Kona coffee sells for an average of $25 a pound. Chiapan coffee goes for 90 pesos ($6.77 US at today's rate) for a kilo (2.2 lbs.) See? It's all good. A gift of gold on occasion from Kona and quality locally grown coffee at a reasonable price...they even deliver! All I want is a tasty and strong cup, make that two, to get the day going right.....

Copán Ruins, Honduras

As I prepare a post for the Mayan Ruins blog page, I look through my photos and take myself back there so I can point out what was most interesting. I like to visit ruins so I can understand Mayan history better, but it is too big for me to grasp.

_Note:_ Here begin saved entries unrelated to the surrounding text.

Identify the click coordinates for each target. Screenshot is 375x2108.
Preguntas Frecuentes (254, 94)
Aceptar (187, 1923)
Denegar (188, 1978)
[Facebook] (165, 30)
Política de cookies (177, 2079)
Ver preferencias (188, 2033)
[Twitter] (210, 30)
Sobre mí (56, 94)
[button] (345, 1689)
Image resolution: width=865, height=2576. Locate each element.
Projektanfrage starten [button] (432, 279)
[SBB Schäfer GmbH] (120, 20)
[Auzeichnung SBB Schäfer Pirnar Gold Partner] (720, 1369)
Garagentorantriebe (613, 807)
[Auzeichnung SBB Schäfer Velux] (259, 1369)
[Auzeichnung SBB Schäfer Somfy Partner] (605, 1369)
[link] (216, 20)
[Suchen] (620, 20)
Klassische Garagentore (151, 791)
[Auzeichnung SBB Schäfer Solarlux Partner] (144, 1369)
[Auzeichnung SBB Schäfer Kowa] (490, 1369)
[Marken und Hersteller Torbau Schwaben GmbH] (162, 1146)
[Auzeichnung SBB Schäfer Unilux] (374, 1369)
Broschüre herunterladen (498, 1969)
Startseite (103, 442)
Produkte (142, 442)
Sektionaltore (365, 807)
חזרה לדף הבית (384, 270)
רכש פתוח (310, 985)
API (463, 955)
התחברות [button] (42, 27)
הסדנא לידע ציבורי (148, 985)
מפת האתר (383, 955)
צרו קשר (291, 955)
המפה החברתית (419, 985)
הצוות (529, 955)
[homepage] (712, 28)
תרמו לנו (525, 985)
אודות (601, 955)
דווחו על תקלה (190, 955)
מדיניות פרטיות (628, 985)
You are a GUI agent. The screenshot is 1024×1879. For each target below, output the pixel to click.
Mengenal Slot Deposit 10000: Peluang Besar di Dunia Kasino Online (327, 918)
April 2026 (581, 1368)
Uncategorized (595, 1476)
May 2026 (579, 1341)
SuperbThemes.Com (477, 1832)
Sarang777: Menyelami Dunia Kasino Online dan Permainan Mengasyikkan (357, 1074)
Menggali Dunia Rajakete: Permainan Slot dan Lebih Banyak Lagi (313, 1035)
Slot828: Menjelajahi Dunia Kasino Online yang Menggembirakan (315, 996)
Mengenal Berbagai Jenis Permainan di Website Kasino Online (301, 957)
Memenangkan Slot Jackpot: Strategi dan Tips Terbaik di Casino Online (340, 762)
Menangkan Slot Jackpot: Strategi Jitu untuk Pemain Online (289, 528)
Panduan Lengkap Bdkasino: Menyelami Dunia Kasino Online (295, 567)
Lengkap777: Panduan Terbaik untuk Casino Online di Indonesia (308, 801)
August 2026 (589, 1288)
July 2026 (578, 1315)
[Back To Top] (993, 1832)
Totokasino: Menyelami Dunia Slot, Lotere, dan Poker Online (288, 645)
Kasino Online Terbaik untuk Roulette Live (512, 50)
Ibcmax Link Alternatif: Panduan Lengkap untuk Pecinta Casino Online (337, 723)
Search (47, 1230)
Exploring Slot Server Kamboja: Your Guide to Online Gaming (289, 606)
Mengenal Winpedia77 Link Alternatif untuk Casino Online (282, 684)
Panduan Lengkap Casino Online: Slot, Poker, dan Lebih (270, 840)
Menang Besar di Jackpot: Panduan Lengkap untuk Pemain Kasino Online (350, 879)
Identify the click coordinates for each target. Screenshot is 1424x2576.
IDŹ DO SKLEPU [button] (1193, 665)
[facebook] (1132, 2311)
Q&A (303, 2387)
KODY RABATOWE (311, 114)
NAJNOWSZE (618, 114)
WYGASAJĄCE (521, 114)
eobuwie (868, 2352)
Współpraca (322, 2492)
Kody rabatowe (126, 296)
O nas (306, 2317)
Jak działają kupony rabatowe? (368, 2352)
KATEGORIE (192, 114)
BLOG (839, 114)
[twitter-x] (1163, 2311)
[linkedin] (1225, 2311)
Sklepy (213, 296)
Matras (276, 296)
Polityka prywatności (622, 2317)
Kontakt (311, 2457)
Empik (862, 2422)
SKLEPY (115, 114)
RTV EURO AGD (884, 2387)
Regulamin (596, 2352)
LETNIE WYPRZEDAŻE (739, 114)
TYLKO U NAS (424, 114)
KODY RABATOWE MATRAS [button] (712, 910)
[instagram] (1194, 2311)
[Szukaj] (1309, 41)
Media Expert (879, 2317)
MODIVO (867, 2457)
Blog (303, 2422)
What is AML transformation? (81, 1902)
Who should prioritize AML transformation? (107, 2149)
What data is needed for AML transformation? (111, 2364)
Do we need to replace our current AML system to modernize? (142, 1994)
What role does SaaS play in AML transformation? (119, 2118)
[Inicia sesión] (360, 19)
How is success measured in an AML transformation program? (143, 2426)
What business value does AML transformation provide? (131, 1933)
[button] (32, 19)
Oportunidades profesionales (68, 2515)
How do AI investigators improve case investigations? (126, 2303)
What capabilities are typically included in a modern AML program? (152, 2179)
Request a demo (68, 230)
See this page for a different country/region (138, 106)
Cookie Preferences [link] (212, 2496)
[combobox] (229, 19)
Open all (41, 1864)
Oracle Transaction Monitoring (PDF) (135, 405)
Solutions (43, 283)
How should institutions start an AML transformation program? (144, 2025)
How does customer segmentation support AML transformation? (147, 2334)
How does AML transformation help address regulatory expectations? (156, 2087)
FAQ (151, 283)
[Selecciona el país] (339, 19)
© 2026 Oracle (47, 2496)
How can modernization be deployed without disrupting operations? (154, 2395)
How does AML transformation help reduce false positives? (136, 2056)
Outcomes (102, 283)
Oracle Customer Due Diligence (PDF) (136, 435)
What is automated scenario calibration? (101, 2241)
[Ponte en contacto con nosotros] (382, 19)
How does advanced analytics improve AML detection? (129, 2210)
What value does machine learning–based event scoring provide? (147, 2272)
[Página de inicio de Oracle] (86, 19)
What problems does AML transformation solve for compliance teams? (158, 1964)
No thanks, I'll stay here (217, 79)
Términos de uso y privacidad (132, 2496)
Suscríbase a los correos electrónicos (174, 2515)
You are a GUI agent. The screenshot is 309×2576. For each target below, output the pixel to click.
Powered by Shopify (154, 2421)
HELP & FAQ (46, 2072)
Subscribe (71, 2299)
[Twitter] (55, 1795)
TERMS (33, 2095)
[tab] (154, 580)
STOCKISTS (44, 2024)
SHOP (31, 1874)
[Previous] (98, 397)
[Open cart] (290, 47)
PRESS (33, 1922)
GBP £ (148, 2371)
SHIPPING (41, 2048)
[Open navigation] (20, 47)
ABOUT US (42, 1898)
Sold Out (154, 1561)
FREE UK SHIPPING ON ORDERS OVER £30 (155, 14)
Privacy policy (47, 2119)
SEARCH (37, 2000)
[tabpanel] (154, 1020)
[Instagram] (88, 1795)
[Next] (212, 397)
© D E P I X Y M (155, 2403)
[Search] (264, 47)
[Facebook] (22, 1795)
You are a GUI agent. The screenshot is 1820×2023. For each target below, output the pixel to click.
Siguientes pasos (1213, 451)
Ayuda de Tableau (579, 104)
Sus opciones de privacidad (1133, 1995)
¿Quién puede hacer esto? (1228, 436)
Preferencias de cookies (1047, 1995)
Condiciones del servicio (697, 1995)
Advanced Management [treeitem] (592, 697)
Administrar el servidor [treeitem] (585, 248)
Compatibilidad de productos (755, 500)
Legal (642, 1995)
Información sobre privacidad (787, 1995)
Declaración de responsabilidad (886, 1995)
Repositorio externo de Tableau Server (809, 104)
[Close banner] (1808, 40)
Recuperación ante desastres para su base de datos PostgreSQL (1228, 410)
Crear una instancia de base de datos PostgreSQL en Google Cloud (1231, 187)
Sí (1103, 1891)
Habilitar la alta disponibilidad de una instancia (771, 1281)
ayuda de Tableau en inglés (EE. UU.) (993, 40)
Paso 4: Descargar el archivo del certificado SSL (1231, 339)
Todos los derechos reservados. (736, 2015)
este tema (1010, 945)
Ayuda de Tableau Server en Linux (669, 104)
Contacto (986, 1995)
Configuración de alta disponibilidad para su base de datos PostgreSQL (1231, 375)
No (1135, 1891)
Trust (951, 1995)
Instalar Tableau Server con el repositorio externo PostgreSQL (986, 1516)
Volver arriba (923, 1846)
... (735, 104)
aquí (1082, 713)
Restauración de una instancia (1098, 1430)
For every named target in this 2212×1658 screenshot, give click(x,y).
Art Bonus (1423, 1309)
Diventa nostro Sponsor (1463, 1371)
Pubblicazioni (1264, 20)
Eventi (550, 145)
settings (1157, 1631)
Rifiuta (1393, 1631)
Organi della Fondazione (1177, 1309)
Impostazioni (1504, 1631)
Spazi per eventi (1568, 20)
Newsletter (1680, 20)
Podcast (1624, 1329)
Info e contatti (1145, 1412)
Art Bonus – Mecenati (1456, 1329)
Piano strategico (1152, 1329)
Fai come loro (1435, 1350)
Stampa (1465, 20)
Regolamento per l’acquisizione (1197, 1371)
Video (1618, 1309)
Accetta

So I have to re-read the guidebooks, research more of the ruins' history online, and lastly drag out every book I have about the Mayans and re-read that information. Obsessive? I suppose. I am trying to improve the ruins site to be more than just a personal photo blog.

When researching Copán, I ran across a traveler blogging his way around the world. When he posted about Copán, he simply said, "It is not all it was cracked up to be." I disagreed. And that inspired me to try to write a comprehensive story about Copán. I uploaded the photos weeks ago, and finally, yesterday, I was ready to post. The bummer is, it posted itself according to the date I added the photos, and it is not the first post you find if you open the page.

Here are some of the Copán figurines we bought. We loved them! They cost 50 cents US each. They are cheap imitations, and if you look closely, you can see most of them have been broken and glued back together. What was funny was we bought a few the first day, and on our second day at the ruins we sought out the two young boys who sold us the first ones, and bought almost all they had. We bought 18 of these. Practically everything at Copán is about King 18 Rabbit...........I prefer Uaxaklajún Ubaah K'awil......he is represented by many of the stelae at the site....and I guess we felt we needed 18 of them.

Left to right, King 18 Rabbit, King 18 Rabbit, King Smoke Shell, King 18 Rabbit, unknown subject, and unknown subject.

Ok, I don't know if the third one is King Smoke Shell, I made that up. He just looks like he should be called King Smoke Shell.

The heiroglyphics on all sides of the stelae at Copán are intriguing. I can recognize numbers and certain characters and glyphs, but it seems so complicated. I know Chak when I see him, and of course now Uaxaklajún (18) Ubaah K'awil (Rabbit)..........but I have a long way to go.

These are views of the back sides of the little cheap replicas from my mayan god collection. Copán is a spectacular place, you just have to know what it is you are looking for when you get there. Foresight is more difficult than hindsight, but well worth the effort.